= World of Avatar: The Last Airbender =

Fictional world

The Avatar: The Last Airbender franchise takes place in a fantasy world inspired primarily by East Asian and Indian subcontinental cultures. This world is made up of four nations based on the four classical elements: the Air Nomads, the Water Tribes, the Earth Kingdom, and the Fire Nation. A fifth nation, the United Republic of Nations, is introduced in The Legend of Korra.

Series creators Michael Dante DiMartino and Bryan Konietzko drew from historical Asian cultures to develop a tone and style for the franchise's world. China is the predominant influence of the fantasy world, though various East Asian, South Asian, Southeast Asian and North American cultures were also incorporated.

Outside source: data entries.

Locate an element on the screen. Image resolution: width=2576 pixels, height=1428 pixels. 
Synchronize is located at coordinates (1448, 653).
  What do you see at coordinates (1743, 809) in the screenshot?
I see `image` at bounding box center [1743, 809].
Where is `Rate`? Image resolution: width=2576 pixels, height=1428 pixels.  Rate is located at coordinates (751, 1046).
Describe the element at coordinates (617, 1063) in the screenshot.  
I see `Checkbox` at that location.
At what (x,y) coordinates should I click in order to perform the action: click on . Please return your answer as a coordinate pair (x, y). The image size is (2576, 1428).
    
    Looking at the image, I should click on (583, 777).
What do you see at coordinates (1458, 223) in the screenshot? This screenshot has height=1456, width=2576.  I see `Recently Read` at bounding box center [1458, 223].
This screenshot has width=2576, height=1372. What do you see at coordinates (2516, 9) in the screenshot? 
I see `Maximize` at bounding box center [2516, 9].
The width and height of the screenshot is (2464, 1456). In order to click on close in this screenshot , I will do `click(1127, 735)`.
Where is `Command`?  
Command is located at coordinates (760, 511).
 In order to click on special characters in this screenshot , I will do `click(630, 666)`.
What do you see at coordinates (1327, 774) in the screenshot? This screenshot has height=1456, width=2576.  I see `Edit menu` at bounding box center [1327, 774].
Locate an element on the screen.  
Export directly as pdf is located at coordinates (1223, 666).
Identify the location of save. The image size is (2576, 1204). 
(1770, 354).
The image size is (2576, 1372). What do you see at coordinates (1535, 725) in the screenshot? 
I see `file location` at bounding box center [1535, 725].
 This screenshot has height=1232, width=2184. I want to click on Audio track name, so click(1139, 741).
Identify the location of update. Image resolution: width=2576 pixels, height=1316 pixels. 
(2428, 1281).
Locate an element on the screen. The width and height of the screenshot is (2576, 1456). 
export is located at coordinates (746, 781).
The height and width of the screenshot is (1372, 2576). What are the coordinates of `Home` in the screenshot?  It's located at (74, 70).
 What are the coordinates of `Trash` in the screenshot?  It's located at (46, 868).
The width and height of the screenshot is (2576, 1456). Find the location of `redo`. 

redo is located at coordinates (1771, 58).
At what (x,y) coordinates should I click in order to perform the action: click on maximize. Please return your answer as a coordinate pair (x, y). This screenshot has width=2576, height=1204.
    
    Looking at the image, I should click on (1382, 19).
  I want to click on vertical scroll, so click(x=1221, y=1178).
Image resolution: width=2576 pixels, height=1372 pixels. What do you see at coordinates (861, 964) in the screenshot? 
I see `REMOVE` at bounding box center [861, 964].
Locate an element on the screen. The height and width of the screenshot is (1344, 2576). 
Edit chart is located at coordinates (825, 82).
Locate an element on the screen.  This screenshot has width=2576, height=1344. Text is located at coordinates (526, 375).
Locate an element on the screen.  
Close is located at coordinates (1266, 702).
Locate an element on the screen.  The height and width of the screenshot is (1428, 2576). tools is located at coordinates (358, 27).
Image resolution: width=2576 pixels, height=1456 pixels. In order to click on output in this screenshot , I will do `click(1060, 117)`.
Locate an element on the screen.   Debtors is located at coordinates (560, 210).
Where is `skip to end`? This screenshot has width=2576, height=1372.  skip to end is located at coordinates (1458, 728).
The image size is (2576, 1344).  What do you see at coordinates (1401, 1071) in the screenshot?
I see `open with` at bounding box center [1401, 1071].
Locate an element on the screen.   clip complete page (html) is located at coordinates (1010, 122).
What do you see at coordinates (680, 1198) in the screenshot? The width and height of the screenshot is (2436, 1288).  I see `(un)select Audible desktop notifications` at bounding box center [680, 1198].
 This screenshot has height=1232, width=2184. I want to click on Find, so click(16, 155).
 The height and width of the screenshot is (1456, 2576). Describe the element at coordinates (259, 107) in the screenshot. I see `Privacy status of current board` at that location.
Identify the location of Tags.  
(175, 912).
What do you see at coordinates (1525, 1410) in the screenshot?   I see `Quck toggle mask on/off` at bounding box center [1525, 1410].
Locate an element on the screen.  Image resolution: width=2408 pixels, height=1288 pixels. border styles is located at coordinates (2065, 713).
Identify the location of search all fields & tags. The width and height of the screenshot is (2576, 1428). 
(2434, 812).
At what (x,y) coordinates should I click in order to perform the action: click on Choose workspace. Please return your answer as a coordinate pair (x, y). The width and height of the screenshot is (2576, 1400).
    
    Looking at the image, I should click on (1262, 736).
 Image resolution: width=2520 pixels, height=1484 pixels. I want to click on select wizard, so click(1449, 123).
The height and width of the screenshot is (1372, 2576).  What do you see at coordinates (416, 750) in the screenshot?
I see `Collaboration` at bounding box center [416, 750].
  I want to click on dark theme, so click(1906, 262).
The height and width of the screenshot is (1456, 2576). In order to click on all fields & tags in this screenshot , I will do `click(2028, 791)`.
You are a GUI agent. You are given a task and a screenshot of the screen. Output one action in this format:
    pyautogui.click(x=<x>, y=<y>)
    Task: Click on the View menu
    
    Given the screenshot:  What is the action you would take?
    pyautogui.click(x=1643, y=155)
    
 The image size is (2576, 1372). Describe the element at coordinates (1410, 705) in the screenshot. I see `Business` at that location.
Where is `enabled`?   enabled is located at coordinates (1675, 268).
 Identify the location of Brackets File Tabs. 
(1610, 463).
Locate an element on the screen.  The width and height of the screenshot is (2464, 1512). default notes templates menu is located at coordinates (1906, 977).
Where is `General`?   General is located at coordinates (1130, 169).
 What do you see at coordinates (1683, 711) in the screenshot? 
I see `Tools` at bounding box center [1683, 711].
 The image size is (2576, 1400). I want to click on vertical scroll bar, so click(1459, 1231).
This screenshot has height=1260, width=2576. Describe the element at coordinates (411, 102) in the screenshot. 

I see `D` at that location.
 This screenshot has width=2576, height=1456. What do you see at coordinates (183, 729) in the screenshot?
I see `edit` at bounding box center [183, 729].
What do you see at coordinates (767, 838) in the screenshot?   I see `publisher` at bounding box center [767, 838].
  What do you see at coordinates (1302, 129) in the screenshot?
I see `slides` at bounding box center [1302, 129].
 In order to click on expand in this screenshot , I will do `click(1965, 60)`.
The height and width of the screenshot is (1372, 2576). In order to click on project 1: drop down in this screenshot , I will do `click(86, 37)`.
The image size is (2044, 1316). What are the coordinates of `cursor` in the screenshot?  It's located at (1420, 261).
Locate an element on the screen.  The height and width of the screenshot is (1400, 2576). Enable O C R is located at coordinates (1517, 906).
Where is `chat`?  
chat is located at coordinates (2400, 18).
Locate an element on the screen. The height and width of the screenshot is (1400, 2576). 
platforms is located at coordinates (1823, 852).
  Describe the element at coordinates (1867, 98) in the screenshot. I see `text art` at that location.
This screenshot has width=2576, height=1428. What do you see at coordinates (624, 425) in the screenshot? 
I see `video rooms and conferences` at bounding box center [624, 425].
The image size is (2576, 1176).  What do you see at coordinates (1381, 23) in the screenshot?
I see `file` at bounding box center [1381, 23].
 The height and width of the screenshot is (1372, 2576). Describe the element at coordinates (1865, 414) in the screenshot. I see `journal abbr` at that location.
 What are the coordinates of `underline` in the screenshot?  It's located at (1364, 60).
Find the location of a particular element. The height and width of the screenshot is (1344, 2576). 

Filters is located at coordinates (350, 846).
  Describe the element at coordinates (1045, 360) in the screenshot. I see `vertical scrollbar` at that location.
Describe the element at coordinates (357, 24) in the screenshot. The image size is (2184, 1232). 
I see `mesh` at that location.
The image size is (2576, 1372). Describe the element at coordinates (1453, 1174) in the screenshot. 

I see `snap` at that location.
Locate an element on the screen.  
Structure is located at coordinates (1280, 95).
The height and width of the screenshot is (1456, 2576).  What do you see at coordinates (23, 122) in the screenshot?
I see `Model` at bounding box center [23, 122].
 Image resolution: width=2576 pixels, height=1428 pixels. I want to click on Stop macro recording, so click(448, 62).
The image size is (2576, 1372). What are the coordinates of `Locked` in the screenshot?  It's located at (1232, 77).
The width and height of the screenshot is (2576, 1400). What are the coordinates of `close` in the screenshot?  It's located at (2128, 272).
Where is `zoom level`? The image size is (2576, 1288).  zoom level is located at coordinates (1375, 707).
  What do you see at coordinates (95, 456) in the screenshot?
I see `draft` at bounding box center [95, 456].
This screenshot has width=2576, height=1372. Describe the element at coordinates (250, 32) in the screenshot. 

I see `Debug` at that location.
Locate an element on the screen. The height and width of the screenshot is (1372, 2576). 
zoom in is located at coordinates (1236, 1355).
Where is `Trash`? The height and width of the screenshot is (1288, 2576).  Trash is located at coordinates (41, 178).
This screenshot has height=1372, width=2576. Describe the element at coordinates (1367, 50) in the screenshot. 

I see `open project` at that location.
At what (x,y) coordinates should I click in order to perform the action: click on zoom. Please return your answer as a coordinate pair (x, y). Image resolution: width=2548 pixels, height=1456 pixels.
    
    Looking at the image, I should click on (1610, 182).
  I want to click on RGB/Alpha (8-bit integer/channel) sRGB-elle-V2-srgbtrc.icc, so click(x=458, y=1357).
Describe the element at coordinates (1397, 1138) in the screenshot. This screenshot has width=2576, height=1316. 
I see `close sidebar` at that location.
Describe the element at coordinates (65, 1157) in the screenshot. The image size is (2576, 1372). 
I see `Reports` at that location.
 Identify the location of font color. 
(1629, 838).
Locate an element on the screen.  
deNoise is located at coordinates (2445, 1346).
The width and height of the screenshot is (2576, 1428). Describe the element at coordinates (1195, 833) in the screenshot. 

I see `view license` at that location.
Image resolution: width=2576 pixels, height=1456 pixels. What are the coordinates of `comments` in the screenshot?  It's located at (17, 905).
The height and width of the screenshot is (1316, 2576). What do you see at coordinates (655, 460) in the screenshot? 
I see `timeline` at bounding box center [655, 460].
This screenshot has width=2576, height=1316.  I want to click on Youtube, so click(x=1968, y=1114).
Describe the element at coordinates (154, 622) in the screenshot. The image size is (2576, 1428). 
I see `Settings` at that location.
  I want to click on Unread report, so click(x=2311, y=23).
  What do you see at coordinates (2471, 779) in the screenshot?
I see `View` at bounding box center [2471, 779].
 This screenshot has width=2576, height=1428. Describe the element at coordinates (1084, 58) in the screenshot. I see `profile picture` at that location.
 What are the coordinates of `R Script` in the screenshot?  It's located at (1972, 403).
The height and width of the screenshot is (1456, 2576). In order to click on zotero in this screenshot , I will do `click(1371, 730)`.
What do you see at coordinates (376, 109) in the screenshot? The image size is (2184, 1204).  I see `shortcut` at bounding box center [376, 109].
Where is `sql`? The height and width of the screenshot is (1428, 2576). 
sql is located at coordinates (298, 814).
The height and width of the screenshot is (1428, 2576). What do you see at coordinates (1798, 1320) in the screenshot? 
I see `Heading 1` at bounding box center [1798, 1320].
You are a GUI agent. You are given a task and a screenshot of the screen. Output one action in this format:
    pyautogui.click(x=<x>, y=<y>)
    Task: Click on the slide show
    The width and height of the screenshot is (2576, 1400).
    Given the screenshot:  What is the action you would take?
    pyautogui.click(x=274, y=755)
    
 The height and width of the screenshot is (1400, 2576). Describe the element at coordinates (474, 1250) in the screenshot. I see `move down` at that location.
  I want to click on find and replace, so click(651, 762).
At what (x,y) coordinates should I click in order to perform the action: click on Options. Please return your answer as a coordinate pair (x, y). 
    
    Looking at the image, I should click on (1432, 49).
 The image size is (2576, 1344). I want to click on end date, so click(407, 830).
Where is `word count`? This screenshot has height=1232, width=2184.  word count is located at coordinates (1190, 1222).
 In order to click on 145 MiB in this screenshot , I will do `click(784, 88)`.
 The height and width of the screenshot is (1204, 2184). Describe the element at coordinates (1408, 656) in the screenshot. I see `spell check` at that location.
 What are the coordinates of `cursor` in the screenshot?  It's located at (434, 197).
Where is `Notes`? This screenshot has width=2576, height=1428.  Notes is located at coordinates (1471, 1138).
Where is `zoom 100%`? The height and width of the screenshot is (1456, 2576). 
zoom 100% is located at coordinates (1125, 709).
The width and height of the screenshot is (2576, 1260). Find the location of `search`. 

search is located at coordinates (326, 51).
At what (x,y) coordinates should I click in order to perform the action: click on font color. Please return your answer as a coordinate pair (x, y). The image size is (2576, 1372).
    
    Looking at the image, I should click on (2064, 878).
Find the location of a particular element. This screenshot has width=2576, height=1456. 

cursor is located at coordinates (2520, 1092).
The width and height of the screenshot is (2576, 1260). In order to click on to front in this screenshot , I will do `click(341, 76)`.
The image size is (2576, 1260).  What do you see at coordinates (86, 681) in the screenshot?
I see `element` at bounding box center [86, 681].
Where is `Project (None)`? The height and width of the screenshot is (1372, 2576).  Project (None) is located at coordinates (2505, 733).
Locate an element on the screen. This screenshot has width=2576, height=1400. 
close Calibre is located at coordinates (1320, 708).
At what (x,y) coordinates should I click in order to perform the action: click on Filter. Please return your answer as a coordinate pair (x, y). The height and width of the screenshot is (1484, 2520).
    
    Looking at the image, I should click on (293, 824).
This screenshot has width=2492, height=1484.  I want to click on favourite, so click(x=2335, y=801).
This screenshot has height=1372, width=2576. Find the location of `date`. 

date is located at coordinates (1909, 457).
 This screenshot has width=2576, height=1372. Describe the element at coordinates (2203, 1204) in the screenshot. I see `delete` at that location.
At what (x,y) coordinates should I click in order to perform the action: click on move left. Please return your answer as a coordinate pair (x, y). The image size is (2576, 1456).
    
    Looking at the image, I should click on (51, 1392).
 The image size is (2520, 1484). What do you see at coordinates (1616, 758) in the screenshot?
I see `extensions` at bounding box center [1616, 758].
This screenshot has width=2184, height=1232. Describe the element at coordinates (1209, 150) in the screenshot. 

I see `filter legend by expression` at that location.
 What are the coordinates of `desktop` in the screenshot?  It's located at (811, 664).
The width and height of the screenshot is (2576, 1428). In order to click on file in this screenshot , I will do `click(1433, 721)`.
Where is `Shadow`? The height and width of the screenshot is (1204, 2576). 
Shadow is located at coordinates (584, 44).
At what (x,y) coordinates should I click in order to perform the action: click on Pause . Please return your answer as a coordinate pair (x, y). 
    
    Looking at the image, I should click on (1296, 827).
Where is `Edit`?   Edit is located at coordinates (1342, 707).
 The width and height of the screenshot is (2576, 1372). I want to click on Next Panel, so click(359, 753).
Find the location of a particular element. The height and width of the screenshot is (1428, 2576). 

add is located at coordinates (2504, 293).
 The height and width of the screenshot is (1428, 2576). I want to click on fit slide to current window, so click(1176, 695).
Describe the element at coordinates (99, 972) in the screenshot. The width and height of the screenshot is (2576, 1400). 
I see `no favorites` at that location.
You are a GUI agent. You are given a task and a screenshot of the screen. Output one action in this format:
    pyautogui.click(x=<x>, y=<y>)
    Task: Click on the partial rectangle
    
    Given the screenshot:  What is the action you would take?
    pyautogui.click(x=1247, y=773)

Many characters in the world of Avatar have the ability to "bend", or to psychokinetically manipulate the element associated with their nationality. One individual, the Avatar, is able to bend all four elements. Avatar: The Last Airbender takes place 100 years after the Fire Nation carried out a genocide against the Air Nomads.

== Overview ==
=== The Air Nomads ===
The Air Nomads were a culture that is influenced by the monastic society of Shaolin monks and Tibetan Buddhism, and the Air Nomads' conception of the Avatar is reminiscent of how Buddhists perceive the Bodhisattva. Aspects of Hinduism are also incorporated into the beliefs of the Air Nomads, including chakras and mudras.

=== Martial Arts and bending styles ===
The physical movements associated with bending in the franchise draw extensively on traditional Chinese martial arts. To ensure that each bending discipline had a distinct and authentic style, creators Michael Dante DiMartino and Bryan Konietzko consulted martial arts expert Sifu Kisu of the Harmonious Fist Chinese Athletic Association. Kisu’s involvement helped establish specific real-world martial arts influences for each type of bending: tai chi for waterbending, with its emphasis on fluid, controlled motion; Hung Gar for earthbending, with its deep rooted stances and solid power; Northern Shaolin for firebending, characterized by dynamic and strong hand and leg techniques; and Bagua for airbending, noted for its circular footwork and agility.

=== The Water Tribes ===
The Water Tribes are communities located in the polar regions, based on circumpolar peoples such as the Inuit. The Southern Water Tribe is made up primarily of small villages, whereas the Northern Water Tribe contains vast cities of ice and snow.

=== The Earth Kingdom ===
The Earth Kingdom is an expansive nation that incorporates several real-world cultures, most notably Ming dynasty and Qing dynasty of China. Ba Sing Se, the capital city of the Earth Kingdom, is based on Beijing and the Forbidden City. Kyoshi Island of the Earth Kingdom resembles feudal Japan, with the resident Kyoshi Warriors donning uniforms based on those used in kabuki theater.

=== The Fire Nation ===
The Fire Nation is an archipelago island country influenced by the military of Imperial Japan and the clothes and architecture of China.

=== The United Republic of Nations ===
The United Republic of Nations was founded by Avatar Aang and Fire Lord Zuko after the end of the 100 Year War. It is a civilization described as "if Manhattan had happened in Asia," inspired by the 1920s and incorporates influences from American and European architecture from that time period. Elements of film noir and steampunk also played a significant influence. The design for the metalbending police force is based on 1920s New York City police uniforms, crossed with samurai armor.

== Reception ==
The world-building of Avatar: The Last Airbender has been positively received. Nicole Clark of Vice Media favorably compared the world of Avatar to that of Harry Potter and to J. R. R. Tolkien's Middle-earth. Christopher Mahon of Clarkesworld Magazine praised the world's evolution between Avatar: The Last Airbender and The Legend of Korra.